Stored data entries:
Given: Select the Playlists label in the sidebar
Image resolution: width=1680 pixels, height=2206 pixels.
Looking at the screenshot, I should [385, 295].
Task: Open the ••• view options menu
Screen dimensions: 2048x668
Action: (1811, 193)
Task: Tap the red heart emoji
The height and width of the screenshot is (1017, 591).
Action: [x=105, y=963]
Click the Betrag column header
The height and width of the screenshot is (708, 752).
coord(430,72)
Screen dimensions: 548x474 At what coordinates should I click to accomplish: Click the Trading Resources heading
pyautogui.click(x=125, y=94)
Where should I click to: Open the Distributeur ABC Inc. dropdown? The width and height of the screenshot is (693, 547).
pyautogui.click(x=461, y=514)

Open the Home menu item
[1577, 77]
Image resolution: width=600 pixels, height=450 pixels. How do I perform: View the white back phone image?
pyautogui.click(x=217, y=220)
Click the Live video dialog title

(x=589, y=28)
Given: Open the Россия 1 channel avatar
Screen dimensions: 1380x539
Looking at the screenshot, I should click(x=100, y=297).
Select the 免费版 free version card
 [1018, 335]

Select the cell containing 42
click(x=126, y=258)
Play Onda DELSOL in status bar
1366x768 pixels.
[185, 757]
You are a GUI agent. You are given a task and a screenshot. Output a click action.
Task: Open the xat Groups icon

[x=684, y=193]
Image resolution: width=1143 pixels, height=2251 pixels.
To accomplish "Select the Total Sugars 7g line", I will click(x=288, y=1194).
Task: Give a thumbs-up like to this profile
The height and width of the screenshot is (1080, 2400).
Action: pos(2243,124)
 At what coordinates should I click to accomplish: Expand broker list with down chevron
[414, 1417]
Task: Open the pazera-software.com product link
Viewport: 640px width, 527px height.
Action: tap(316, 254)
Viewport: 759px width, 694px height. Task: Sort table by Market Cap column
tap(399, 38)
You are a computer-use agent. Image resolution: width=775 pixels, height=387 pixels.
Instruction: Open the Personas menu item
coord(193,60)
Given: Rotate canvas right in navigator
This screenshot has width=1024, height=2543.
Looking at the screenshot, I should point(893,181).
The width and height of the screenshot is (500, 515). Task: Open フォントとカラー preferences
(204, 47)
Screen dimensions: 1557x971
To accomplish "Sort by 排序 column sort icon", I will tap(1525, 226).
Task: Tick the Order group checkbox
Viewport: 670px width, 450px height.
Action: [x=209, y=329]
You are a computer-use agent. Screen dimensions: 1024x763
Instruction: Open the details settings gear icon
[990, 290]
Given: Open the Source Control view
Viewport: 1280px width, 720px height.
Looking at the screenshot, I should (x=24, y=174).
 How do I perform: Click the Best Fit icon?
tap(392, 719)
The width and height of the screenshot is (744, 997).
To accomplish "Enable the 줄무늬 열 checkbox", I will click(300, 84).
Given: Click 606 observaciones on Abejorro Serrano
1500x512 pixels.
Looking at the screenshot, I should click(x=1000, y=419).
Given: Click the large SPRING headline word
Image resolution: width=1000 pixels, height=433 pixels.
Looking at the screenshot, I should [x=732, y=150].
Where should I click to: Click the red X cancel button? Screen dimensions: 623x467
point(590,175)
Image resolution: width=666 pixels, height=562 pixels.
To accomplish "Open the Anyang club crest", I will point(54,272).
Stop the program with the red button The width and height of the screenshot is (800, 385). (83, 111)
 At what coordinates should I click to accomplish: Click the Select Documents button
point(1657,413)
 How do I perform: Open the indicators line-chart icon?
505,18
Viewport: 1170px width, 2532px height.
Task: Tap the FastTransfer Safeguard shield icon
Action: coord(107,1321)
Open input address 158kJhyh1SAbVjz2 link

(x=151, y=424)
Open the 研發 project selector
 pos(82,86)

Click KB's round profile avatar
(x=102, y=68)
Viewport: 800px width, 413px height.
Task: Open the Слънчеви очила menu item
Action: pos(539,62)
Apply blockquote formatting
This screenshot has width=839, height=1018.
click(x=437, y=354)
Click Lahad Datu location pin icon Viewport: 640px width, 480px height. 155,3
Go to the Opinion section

**Work task:**
What you give back should be only the lines of the records above, starting at the line with "1366x768 pixels." and ending at the line with "Stop the program", restated word for word.

**Answer box:**
1366x768 pixels.
[185, 757]
You are a GUI agent. You are given a task and a screenshot. Output a click action.
Task: Open the xat Groups icon

[x=684, y=193]
Image resolution: width=1143 pixels, height=2251 pixels.
To accomplish "Select the Total Sugars 7g line", I will click(x=288, y=1194).
Task: Give a thumbs-up like to this profile
The height and width of the screenshot is (1080, 2400).
Action: pos(2243,124)
 At what coordinates should I click to accomplish: Expand broker list with down chevron
[414, 1417]
Task: Open the pazera-software.com product link
Viewport: 640px width, 527px height.
Action: tap(316, 254)
Viewport: 759px width, 694px height. Task: Sort table by Market Cap column
tap(399, 38)
You are a computer-use agent. Image resolution: width=775 pixels, height=387 pixels.
Instruction: Open the Personas menu item
coord(193,60)
Given: Rotate canvas right in navigator
This screenshot has width=1024, height=2543.
Looking at the screenshot, I should point(893,181).
The width and height of the screenshot is (500, 515). Task: Open フォントとカラー preferences
(204, 47)
Screen dimensions: 1557x971
To accomplish "Sort by 排序 column sort icon", I will tap(1525, 226).
Task: Tick the Order group checkbox
Viewport: 670px width, 450px height.
Action: [x=209, y=329]
You are a computer-use agent. Screen dimensions: 1024x763
Instruction: Open the details settings gear icon
[990, 290]
Given: Open the Source Control view
Viewport: 1280px width, 720px height.
Looking at the screenshot, I should (x=24, y=174).
 How do I perform: Click the Best Fit icon?
tap(392, 719)
The width and height of the screenshot is (744, 997).
To accomplish "Enable the 줄무늬 열 checkbox", I will click(300, 84).
Given: Click 606 observaciones on Abejorro Serrano
1500x512 pixels.
Looking at the screenshot, I should click(x=1000, y=419).
Given: Click the large SPRING headline word
Image resolution: width=1000 pixels, height=433 pixels.
Looking at the screenshot, I should [x=732, y=150].
Where should I click to: Click the red X cancel button? Screen dimensions: 623x467
point(590,175)
Image resolution: width=666 pixels, height=562 pixels.
To accomplish "Open the Anyang club crest", I will point(54,272).
Stop the program with the red button The width and height of the screenshot is (800, 385). (83, 111)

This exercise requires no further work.